I plan to start buying REITs and ETFs that invest in real estate after the decline stops and a stable base forms.

I figure we should see a bottom sometime prior to Jan 2009 after looking at the ARM reset chart. Is anyone else thinking of doing this and if so what are your thoughts about when and what to start buying?

High quality mortgage lenders would probably also be a good buy since they will have a lot less competition soon.

8/21/2007 5:50:39 PM EDT
[#1]

Missing From All the Credit Crisis Coverage:  A Realistic Assessment of Where Home Prices Are Headed
usmarket.seekingalpha.com/article/45172

People are panicking in these markets because prices have fallen 2-5% this year. What if we lop 30% off home prices? People dismiss that as ridiculous, but it would only take the market in Washington, DC, back to where it was in December 2003. How about 40%, which would take Los Angeles back to July 2003? Or 50%, which would take Miami back to August 2002.  Fifty percent may be a stretch, but 10%, 20% or even 30% strikes me as entirely probable.

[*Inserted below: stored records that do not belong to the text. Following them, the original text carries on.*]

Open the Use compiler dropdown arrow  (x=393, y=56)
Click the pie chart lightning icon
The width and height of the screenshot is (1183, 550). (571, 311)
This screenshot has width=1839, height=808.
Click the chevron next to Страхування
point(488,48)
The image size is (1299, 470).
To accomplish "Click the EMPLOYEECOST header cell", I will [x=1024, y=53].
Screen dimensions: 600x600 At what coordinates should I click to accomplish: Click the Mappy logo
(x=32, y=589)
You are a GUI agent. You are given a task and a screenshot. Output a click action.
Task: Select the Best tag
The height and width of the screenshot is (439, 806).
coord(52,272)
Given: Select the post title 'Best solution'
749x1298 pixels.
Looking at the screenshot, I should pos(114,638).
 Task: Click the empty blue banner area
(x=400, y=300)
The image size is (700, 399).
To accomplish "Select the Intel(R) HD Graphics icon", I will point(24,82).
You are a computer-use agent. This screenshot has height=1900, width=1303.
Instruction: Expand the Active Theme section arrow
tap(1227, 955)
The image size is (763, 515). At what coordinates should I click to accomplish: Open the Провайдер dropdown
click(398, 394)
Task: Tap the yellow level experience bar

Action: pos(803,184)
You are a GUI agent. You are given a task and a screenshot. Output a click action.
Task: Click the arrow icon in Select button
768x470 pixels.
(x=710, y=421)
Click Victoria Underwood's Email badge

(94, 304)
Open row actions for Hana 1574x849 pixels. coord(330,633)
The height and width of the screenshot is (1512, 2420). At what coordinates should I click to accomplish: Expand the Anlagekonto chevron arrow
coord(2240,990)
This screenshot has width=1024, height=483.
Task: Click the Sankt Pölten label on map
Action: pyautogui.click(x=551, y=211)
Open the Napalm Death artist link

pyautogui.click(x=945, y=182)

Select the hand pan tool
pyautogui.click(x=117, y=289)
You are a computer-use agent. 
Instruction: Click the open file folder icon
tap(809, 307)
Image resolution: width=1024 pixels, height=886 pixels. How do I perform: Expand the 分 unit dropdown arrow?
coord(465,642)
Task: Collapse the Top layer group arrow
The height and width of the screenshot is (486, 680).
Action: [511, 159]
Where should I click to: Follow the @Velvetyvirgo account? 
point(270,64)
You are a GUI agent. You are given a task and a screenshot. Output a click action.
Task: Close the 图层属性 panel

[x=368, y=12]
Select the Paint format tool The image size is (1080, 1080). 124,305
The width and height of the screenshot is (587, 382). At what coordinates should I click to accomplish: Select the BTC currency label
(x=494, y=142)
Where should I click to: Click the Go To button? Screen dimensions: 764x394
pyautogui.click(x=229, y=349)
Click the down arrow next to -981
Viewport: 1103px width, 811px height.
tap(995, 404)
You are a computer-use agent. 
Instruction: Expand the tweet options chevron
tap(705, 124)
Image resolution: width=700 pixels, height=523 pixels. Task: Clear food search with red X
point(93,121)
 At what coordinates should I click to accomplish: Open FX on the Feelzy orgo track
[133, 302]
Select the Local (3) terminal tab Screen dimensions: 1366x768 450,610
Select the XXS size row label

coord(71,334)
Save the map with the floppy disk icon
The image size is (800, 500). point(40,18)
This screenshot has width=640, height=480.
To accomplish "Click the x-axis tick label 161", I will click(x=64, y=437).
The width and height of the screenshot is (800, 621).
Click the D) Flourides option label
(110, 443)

Getting the Real Estate Crisis Right
usmarket.seekingalpha.com/article/45174

Essentially the price of a house comes out to just about what people can pay, monthly. The NY Times did a great story 3 or 4 years ago that showed that real estate prices corresponded almost exactly to median income per month, with housing prices moving up as interest rates moved down to set that monthly payment for a house, which is what people can afford and then buy.


U.S. Foreclosures Surge
usmarket.seekingalpha.com/article/45189

The number of U.S. homes in foreclosure jumped 9% from June to July, having climbed almost 93% since the same time last year. Data released Tuesday by RealtyTrac showed that Americans were filing one foreclosure for every 693 households last month. A total of 43 states had an increase in foreclosures since July 2006, but nearly half of them came from just California, Florida, Michigan, Ohio, and Georgia. Nevada had the highest foreclosure rate, filing one per every 199 household. Detroit, filing a foreclosure for every 99 homes, topped the list of metropolitan areas.


Housing Bubble and Real Estate Market Tracker
usmarket.seekingalpha.com/article/45100

“All of the old-timers knew that subprime mortgages were what we called neutron loans — they killed the people and left the houses. The deals made in 2005 and 2006 were going to run into trouble because the credit pendulum at the time was stuck at easy."- Louis S. Barnes, a partner at the Boulder West mortgage banking firm in Colorado, on the fact that there were signs of trouble in the subprime market long before the current crisis. Few were looking for them. (NY Times, Aug. 19th)


ar-jedi

ps, courtesy of The Onion...



8/21/2007 6:20:50 PM EDT
[#2]
They are seeing a similar housing bubble in Europe. I was in Portugal a few weeks ago and noticed the housing prices were higher than many areas in the US, even though incomes are much lower there. I asked how they afford such high prices and was told they have 70 year mortgages now!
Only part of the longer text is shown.